Woodcut of an exorcism |
Darrel wrote a book about the case, and in
1596 he exorcised one Thomas Darling, called the Boy of Burton, a fourteen year
old, who convulsed, vomited and saw green angels and green cats. Another book
was written, by Jesse Bee, a saddler from Burton, and Darrel’s fame as an
exorcist began to spread. This is why Nicholas Starkie sought him out and
brought him to Cleworth. After exorcising Starkie’s household, Darrel wrote
another book, as did others, and in 1597 he had moved to Nottingham, where he
dispossessed William Somers, a twenty-year-old musician’s apprentice.
Another exorcism |
Somers
would froth at the mouth, perform obscene acts, vomit copiously, and a lump the
size of an egg would move strangely about his body. Crowds formed to watch the
rituals, as Darrel cast out the devils, and then they remained to hear his
lurid sermons. His fame, and his audience, grew and grew. Then Darrel began to
use Somers to identify witches, and several women were imprisoned on charges of
sorcery. Unfortunately (for Darrel), one of these was a relative of an Alderman
of The City, who, with his civic friends, intervened, having Somers placed in
an institution and instigated proceedings to have Darrel investigated. Before
the Mayor and the Aldermen, Somers confessed that it had all been a fraud, and
demonstrated the vomiting and convulsions on demand. Darrel, in the meantime,
had replaced Somers with his sister, Mary Cooper, and continued the preaching
and dispossessing.
A Lady and a Devil |
The Commissioners for Ecclesiastical Causes called for an
Investigation, and before it Katherine Wright confessed that Darrel had tutored
her on how to speak in strange voices and simulate trances. Somers admitted
that Darrel had begun coaching him in 1592, and had sent him to see Thomas
Darling in Burton for instruction on dissembling. The judges, including the Archbishop
of Canterbury, the Bishop of London and two Lord Chief Justices, weighed the
evidence and decided that Darrel ‘was, by the full agreement of the whole
court, condemned for a counterfeyte’. He was deposed from the Ministery, and
condemned to prison.

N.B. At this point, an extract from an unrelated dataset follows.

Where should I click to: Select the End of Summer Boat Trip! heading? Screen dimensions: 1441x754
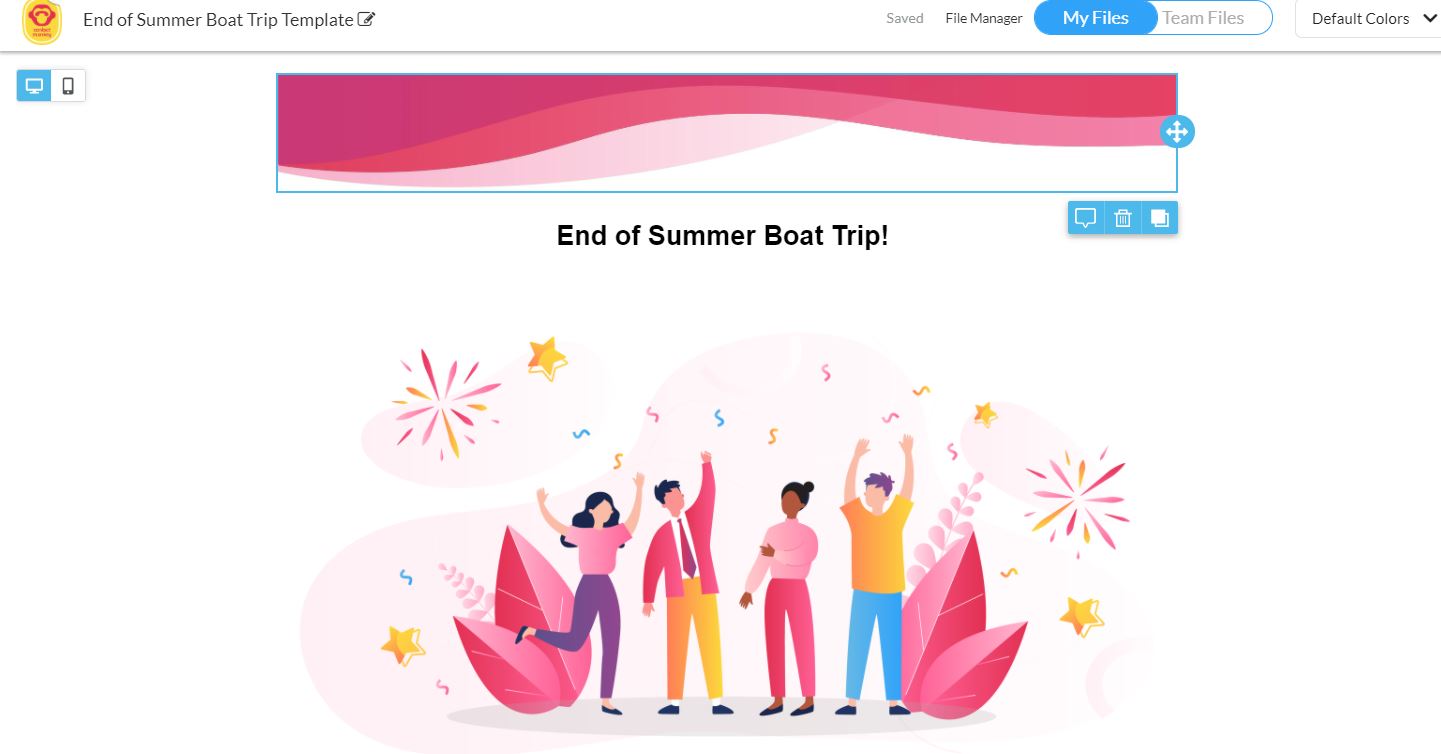pos(722,236)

On the evidence of the Boy of Burton, a sixty-year-old
Alice Goodridge had been condemned to death but had died in custody; Edmund
Hartley had been executed at Lancaster. These ‘counterfytes’ were costing the
lives of innocent people. The chaplain of the Bishop of London, Samuel Harsnett
(later to become Archbishop of York), wrote a lengthy, closely argued book
condemning Darrel, entitled A Discovery of the Fraudulent Practices of John
Darrel, published in 1599.
Page 1 - S Harsnett - A Discovery of the Fraudulent Practices of John Darrel - 1599 |
Harsnett was keen to attack the practices on two
fronts; the Catholic use of relics, exorcisms and the Latin liturgy had to be
shown to be false, and the Puritans’ insistence on their primacy of Scripture
as preached by them had also to be undermined. Harsnett rejected the ideas of
possession by demons and the dangers of witchcraft as mere superstition and
contrary to the teachings of the Church. These incidents made such an
impression on the public at the time that Ben Jonson was able to reference them
nearly twenty years on, in his play The Devil is an Ass (1616), which contains
the lines: -
Did you ne'er read, sir, little Darrel's tricksWith the boy of Burton, and the seven in Lancashire,Somers at Nottingham? All these do teach it.And we’ll give out, sir, that your wife has bewitch'd you.